Stored entries
•••••
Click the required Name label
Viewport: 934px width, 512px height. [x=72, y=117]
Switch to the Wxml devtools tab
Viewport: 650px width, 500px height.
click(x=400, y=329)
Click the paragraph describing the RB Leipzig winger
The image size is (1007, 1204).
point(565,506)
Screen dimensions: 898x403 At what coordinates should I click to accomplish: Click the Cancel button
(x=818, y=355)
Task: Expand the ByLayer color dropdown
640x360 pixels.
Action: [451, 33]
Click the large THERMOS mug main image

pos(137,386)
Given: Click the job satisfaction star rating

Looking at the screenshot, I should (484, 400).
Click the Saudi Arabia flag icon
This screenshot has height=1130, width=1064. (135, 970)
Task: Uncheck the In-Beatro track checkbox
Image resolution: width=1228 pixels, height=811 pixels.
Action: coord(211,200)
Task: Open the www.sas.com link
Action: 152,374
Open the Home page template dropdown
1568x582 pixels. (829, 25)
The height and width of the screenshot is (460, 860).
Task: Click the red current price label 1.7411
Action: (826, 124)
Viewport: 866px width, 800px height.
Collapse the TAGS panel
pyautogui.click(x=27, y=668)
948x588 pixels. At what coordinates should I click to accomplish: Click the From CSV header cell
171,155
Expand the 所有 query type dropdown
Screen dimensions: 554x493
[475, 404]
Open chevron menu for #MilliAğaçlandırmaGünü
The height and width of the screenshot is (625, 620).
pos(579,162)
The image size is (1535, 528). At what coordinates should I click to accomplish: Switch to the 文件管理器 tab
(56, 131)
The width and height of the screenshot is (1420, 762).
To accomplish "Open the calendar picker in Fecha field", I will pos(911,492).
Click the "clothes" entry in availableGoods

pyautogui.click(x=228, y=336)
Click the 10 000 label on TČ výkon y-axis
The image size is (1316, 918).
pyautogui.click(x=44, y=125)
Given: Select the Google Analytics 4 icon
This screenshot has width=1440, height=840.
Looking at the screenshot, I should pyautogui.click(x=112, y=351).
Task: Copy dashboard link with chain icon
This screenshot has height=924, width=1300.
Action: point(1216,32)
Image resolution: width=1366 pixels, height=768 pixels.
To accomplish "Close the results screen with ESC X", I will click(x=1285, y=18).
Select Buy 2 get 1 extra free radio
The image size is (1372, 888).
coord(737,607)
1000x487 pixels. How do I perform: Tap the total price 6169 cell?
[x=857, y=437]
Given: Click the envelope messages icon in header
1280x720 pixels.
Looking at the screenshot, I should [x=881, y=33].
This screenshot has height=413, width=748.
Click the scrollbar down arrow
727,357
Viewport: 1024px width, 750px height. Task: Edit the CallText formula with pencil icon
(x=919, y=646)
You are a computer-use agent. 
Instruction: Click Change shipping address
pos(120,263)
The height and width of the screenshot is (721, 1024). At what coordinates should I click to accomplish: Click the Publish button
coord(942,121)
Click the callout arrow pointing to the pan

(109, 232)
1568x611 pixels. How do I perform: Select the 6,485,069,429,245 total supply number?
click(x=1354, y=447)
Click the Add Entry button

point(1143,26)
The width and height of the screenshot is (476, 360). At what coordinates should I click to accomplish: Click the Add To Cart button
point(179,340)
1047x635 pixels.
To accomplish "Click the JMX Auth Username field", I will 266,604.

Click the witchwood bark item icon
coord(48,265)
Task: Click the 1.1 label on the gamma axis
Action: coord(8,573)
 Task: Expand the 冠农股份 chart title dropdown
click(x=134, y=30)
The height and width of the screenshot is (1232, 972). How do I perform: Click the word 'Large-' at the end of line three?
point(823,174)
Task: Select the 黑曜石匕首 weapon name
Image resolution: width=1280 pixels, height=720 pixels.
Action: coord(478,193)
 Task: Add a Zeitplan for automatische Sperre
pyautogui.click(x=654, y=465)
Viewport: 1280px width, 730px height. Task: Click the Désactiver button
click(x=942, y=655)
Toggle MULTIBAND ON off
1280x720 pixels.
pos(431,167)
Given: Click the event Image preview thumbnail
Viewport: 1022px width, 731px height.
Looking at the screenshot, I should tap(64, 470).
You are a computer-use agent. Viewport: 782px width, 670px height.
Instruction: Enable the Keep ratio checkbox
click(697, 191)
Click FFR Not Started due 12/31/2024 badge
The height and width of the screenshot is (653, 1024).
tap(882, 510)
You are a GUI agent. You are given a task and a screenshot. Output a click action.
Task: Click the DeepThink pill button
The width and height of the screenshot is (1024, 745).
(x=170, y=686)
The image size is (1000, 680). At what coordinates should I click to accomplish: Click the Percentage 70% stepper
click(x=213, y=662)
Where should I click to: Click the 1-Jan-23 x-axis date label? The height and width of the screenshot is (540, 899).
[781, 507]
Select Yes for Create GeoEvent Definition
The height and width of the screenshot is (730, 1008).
•••••
• [What you have to do]:
Retype each record exactly, leaving nothing out.

• [Solution below]:
Click the required Name label
Viewport: 934px width, 512px height. [x=72, y=117]
Switch to the Wxml devtools tab
Viewport: 650px width, 500px height.
click(x=400, y=329)
Click the paragraph describing the RB Leipzig winger
The image size is (1007, 1204).
point(565,506)
Screen dimensions: 898x403 At what coordinates should I click to accomplish: Click the Cancel button
(x=818, y=355)
Task: Expand the ByLayer color dropdown
640x360 pixels.
Action: [451, 33]
Click the large THERMOS mug main image

pos(137,386)
Given: Click the job satisfaction star rating

Looking at the screenshot, I should (484, 400).
Click the Saudi Arabia flag icon
This screenshot has height=1130, width=1064. (135, 970)
Task: Uncheck the In-Beatro track checkbox
Image resolution: width=1228 pixels, height=811 pixels.
Action: coord(211,200)
Task: Open the www.sas.com link
Action: 152,374
Open the Home page template dropdown
1568x582 pixels. (829, 25)
The height and width of the screenshot is (460, 860).
Task: Click the red current price label 1.7411
Action: (826, 124)
Viewport: 866px width, 800px height.
Collapse the TAGS panel
pyautogui.click(x=27, y=668)
948x588 pixels. At what coordinates should I click to accomplish: Click the From CSV header cell
171,155
Expand the 所有 query type dropdown
Screen dimensions: 554x493
[475, 404]
Open chevron menu for #MilliAğaçlandırmaGünü
The height and width of the screenshot is (625, 620).
pos(579,162)
The image size is (1535, 528). At what coordinates should I click to accomplish: Switch to the 文件管理器 tab
(56, 131)
The width and height of the screenshot is (1420, 762).
To accomplish "Open the calendar picker in Fecha field", I will pos(911,492).
Click the "clothes" entry in availableGoods

pyautogui.click(x=228, y=336)
Click the 10 000 label on TČ výkon y-axis
The image size is (1316, 918).
pyautogui.click(x=44, y=125)
Given: Select the Google Analytics 4 icon
This screenshot has width=1440, height=840.
Looking at the screenshot, I should pyautogui.click(x=112, y=351).
Task: Copy dashboard link with chain icon
This screenshot has height=924, width=1300.
Action: point(1216,32)
Image resolution: width=1366 pixels, height=768 pixels.
To accomplish "Close the results screen with ESC X", I will click(x=1285, y=18).
Select Buy 2 get 1 extra free radio
The image size is (1372, 888).
coord(737,607)
1000x487 pixels. How do I perform: Tap the total price 6169 cell?
[x=857, y=437]
Given: Click the envelope messages icon in header
1280x720 pixels.
Looking at the screenshot, I should [x=881, y=33].
This screenshot has height=413, width=748.
Click the scrollbar down arrow
727,357
Viewport: 1024px width, 750px height. Task: Edit the CallText formula with pencil icon
(x=919, y=646)
You are a computer-use agent. 
Instruction: Click Change shipping address
pos(120,263)
The height and width of the screenshot is (721, 1024). At what coordinates should I click to accomplish: Click the Publish button
coord(942,121)
Click the callout arrow pointing to the pan

(109, 232)
1568x611 pixels. How do I perform: Select the 6,485,069,429,245 total supply number?
click(x=1354, y=447)
Click the Add Entry button

point(1143,26)
The width and height of the screenshot is (476, 360). At what coordinates should I click to accomplish: Click the Add To Cart button
point(179,340)
1047x635 pixels.
To accomplish "Click the JMX Auth Username field", I will 266,604.

Click the witchwood bark item icon
coord(48,265)
Task: Click the 1.1 label on the gamma axis
Action: coord(8,573)
 Task: Expand the 冠农股份 chart title dropdown
click(x=134, y=30)
The height and width of the screenshot is (1232, 972). How do I perform: Click the word 'Large-' at the end of line three?
point(823,174)
Task: Select the 黑曜石匕首 weapon name
Image resolution: width=1280 pixels, height=720 pixels.
Action: coord(478,193)
 Task: Add a Zeitplan for automatische Sperre
pyautogui.click(x=654, y=465)
Viewport: 1280px width, 730px height. Task: Click the Désactiver button
click(x=942, y=655)
Toggle MULTIBAND ON off
1280x720 pixels.
pos(431,167)
Given: Click the event Image preview thumbnail
Viewport: 1022px width, 731px height.
Looking at the screenshot, I should tap(64, 470).
You are a computer-use agent. Viewport: 782px width, 670px height.
Instruction: Enable the Keep ratio checkbox
click(697, 191)
Click FFR Not Started due 12/31/2024 badge
The height and width of the screenshot is (653, 1024).
tap(882, 510)
You are a GUI agent. You are given a task and a screenshot. Output a click action.
Task: Click the DeepThink pill button
The width and height of the screenshot is (1024, 745).
(x=170, y=686)
The image size is (1000, 680). At what coordinates should I click to accomplish: Click the Percentage 70% stepper
click(x=213, y=662)
Where should I click to: Click the 1-Jan-23 x-axis date label? The height and width of the screenshot is (540, 899).
[781, 507]
Select Yes for Create GeoEvent Definition
The height and width of the screenshot is (730, 1008).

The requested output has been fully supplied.